━━━━━ RECORDS SHOWN ━━━━━

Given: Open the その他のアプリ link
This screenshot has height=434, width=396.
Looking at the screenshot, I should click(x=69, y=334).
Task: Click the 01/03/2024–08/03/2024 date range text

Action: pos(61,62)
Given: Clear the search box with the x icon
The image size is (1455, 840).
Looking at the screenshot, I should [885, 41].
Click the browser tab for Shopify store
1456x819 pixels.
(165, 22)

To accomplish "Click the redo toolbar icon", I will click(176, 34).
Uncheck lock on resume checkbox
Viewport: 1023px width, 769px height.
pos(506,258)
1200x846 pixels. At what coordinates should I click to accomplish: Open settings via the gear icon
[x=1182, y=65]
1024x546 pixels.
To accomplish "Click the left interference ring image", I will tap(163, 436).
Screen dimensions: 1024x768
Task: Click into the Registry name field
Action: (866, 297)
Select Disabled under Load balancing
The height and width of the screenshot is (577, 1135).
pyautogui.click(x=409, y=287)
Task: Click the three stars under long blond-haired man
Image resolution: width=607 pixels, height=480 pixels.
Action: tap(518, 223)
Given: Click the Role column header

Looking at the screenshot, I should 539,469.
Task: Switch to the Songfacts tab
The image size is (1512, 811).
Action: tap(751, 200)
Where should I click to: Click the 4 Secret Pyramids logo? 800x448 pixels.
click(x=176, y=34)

━━━━━

# GOAL OF THE EXERCISE
Please copy out the records word for word, starting at the line that contains "Task: Switch to the Songfacts tab" and ending at the last line of the records.

# ANSWER TO THIS PROBLEM
Task: Switch to the Songfacts tab
The image size is (1512, 811).
Action: tap(751, 200)
Where should I click to: Click the 4 Secret Pyramids logo? 800x448 pixels.
click(x=176, y=34)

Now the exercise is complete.